Supplied material |
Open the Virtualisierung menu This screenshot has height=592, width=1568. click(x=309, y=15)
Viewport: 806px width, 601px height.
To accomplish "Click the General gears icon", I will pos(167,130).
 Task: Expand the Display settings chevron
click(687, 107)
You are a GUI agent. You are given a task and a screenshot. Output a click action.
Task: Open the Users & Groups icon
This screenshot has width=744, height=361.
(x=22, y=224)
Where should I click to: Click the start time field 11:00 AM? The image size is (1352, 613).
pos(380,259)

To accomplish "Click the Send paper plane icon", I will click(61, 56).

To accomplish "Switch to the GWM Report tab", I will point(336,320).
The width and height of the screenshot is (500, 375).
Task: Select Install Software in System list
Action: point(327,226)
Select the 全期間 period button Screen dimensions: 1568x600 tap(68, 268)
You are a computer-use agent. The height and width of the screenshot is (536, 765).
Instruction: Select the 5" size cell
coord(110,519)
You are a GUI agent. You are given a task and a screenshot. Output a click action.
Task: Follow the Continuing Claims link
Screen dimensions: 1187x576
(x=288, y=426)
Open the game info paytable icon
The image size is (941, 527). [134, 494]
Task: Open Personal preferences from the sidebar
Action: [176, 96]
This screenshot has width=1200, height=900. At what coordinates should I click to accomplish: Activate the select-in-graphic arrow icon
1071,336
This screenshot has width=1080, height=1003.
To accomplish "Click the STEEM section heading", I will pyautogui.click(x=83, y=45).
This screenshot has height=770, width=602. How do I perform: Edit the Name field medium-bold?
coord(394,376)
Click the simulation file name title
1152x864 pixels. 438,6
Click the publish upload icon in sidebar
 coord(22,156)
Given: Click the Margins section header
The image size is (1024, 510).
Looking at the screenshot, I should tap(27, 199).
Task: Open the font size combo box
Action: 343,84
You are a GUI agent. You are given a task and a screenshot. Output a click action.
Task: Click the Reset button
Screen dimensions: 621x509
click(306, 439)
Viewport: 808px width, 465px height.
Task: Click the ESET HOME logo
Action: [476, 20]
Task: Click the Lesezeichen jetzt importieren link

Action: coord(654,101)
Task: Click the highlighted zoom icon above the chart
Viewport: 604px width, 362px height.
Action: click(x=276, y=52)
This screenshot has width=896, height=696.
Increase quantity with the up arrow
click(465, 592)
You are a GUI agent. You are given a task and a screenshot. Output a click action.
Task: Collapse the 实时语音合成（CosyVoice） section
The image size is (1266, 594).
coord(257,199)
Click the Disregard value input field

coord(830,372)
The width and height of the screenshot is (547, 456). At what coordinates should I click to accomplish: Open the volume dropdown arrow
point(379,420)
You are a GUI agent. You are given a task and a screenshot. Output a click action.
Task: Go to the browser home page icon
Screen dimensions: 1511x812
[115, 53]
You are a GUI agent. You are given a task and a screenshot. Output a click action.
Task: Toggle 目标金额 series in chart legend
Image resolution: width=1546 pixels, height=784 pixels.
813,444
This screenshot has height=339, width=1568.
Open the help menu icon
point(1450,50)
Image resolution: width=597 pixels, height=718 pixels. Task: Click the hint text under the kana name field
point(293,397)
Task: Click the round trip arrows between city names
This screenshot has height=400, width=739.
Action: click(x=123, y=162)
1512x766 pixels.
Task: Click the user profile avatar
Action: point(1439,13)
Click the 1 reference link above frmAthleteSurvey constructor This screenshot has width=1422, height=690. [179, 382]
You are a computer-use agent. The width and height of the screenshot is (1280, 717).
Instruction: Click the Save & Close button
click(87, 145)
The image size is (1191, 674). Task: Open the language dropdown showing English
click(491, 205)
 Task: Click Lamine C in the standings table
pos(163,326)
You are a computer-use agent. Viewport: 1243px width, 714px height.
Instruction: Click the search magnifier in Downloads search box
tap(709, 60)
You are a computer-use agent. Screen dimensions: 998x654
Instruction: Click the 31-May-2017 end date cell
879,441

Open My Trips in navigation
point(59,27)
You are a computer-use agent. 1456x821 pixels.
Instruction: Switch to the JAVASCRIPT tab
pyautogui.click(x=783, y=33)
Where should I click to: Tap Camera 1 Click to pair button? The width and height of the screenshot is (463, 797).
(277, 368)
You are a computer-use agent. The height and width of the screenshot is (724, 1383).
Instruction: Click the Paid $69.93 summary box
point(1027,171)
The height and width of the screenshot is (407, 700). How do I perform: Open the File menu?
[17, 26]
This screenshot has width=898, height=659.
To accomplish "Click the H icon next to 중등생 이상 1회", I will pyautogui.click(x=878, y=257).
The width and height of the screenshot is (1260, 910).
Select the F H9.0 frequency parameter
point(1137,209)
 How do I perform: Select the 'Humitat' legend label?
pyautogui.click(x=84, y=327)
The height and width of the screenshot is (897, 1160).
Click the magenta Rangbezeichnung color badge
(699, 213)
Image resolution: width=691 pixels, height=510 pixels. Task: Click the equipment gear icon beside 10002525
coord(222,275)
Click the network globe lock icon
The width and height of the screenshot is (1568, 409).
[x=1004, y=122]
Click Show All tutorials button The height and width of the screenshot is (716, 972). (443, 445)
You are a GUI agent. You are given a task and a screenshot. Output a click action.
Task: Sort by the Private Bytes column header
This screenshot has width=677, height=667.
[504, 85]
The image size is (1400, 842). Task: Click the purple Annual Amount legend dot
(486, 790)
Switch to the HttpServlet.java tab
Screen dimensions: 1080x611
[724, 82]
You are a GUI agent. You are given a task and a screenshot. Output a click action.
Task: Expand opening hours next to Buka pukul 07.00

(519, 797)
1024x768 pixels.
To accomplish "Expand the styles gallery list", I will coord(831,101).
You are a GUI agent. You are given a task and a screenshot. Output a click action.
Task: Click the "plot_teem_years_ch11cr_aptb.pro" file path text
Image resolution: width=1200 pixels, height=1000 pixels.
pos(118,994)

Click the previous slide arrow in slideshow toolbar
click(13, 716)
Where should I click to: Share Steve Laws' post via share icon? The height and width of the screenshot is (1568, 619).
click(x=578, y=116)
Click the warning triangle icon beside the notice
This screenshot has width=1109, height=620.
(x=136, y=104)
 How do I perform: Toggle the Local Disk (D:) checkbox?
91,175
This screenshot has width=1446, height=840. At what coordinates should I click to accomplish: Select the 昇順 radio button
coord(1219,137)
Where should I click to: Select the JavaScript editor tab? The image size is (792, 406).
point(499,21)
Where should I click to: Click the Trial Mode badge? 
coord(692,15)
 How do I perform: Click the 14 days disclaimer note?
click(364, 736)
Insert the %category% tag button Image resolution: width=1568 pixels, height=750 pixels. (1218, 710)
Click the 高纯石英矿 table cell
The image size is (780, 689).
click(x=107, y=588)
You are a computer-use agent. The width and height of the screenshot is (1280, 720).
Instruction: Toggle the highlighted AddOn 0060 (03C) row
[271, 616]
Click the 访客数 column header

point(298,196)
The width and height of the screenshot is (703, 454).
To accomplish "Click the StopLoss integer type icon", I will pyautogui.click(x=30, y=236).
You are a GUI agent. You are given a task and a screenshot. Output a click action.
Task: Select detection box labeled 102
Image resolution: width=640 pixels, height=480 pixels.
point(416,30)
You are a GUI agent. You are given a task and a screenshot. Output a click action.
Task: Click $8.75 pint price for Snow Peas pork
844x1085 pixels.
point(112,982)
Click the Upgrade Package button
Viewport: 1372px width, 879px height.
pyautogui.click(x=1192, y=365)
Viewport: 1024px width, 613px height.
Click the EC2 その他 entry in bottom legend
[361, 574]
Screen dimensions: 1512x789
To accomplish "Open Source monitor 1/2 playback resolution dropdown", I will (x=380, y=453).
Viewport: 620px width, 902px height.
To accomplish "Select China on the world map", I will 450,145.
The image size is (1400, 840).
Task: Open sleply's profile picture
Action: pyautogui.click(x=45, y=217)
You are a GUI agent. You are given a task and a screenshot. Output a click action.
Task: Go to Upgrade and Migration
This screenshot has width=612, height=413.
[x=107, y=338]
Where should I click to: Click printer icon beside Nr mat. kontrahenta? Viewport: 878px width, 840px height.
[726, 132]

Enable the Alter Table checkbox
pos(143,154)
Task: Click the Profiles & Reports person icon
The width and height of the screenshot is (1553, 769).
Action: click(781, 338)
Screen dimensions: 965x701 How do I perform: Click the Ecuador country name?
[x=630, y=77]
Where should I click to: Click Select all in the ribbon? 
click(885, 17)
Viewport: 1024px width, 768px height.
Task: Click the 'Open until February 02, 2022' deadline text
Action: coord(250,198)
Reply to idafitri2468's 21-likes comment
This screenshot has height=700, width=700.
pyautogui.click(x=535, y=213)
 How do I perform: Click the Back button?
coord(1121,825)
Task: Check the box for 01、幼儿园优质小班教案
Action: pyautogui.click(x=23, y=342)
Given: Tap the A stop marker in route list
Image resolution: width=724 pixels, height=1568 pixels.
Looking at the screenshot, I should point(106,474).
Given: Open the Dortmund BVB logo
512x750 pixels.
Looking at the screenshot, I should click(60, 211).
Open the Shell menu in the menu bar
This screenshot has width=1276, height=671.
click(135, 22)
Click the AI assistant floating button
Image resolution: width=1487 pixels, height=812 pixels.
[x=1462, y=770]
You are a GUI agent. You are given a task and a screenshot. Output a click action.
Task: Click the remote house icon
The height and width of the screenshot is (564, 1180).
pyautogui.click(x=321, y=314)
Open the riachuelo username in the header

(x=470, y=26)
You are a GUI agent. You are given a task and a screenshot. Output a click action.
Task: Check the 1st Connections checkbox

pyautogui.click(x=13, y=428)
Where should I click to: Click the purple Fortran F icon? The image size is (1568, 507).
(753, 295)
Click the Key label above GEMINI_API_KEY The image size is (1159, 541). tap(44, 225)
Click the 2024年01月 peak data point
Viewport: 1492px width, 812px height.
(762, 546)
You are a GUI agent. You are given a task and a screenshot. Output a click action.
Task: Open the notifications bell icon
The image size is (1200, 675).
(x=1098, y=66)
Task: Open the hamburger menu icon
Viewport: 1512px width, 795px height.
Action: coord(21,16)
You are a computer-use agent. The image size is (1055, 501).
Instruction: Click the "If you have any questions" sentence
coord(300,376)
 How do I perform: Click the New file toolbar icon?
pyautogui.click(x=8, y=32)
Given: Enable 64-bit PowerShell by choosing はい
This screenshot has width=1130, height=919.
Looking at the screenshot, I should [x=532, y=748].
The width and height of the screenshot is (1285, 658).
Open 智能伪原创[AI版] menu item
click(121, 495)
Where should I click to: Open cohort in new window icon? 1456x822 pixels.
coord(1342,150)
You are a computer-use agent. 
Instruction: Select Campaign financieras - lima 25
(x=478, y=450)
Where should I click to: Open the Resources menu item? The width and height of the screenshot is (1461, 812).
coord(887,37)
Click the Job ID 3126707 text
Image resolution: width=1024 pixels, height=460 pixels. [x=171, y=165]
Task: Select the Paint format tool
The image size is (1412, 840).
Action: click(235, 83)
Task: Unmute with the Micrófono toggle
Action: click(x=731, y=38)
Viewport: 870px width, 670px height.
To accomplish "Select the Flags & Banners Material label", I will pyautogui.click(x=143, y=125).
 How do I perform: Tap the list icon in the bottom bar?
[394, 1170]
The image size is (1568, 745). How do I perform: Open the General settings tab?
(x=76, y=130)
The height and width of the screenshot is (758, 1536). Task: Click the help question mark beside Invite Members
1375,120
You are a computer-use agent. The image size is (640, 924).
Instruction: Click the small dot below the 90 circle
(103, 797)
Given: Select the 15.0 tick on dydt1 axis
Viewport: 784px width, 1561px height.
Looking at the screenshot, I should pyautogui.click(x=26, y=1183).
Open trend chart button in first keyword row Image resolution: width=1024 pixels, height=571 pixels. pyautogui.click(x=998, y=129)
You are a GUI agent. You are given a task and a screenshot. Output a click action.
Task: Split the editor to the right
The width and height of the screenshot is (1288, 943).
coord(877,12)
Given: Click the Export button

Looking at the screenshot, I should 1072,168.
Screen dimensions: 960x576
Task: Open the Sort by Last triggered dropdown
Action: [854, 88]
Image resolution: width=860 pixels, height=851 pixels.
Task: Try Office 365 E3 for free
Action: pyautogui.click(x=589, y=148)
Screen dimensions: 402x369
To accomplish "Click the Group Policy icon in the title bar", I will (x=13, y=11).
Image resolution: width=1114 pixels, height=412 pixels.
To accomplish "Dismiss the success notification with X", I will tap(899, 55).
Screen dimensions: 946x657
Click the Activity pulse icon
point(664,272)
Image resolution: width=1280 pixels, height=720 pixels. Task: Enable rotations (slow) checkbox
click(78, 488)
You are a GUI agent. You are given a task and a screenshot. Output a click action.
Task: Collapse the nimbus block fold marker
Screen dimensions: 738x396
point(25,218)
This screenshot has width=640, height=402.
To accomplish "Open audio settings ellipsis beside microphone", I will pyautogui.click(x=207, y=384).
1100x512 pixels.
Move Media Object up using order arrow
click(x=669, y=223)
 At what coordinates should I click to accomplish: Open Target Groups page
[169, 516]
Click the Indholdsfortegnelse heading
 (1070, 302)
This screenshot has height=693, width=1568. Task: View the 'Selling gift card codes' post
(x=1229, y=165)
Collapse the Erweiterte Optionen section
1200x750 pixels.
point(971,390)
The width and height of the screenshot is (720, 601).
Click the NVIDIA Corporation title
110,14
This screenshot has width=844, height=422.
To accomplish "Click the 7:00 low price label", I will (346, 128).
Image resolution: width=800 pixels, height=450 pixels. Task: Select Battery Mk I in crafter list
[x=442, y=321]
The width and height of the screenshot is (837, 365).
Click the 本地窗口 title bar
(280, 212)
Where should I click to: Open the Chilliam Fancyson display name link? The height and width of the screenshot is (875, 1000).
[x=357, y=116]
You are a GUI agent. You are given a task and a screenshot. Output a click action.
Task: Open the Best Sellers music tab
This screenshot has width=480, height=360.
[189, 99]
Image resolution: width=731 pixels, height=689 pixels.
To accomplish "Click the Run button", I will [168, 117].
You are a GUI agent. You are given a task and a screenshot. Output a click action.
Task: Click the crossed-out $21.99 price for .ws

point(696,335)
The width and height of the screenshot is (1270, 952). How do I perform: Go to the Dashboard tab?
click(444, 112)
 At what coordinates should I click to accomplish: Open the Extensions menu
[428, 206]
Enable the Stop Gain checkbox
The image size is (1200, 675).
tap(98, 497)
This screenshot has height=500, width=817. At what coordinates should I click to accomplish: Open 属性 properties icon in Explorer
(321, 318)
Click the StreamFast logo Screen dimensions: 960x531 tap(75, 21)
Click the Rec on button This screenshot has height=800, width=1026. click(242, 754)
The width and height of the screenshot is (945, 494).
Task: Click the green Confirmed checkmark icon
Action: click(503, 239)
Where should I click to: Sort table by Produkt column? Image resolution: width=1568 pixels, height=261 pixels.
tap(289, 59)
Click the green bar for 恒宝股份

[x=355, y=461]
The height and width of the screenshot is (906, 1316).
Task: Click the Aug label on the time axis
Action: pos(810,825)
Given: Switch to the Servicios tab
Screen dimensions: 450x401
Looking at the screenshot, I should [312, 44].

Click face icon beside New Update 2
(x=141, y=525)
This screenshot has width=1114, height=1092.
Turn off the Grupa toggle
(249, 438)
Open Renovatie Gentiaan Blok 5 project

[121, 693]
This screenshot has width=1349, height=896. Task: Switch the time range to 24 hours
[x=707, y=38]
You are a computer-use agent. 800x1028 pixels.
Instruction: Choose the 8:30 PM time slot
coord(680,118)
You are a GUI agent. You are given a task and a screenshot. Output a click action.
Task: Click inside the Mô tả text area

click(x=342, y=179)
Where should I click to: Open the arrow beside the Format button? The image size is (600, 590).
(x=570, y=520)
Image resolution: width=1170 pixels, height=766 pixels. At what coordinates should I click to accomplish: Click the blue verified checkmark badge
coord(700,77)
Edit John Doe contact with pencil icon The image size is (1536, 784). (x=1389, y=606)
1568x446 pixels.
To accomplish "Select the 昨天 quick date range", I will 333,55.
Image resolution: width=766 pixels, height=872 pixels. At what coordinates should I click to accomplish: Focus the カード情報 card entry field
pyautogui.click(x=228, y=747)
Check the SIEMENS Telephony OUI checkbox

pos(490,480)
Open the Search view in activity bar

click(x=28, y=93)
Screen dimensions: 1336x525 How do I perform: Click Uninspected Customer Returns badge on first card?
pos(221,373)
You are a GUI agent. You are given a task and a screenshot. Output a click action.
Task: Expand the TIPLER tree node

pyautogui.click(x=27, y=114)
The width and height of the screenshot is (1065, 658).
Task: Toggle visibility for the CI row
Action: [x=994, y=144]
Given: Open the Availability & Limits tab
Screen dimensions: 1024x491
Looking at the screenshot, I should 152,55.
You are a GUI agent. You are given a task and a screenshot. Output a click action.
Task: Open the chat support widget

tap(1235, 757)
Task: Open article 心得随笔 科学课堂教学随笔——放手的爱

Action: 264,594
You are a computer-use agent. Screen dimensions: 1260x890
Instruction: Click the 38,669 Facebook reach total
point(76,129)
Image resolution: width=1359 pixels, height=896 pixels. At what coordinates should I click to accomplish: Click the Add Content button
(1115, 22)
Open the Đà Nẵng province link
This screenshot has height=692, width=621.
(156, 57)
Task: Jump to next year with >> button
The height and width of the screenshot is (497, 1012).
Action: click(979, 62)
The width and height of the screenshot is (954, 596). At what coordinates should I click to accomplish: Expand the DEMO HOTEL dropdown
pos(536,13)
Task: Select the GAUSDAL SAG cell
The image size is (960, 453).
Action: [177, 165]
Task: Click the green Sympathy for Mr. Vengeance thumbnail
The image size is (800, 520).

Task brief | Looking at the records above, count the lines where the word "chart" appears. State only the number.

Answer for the task | 3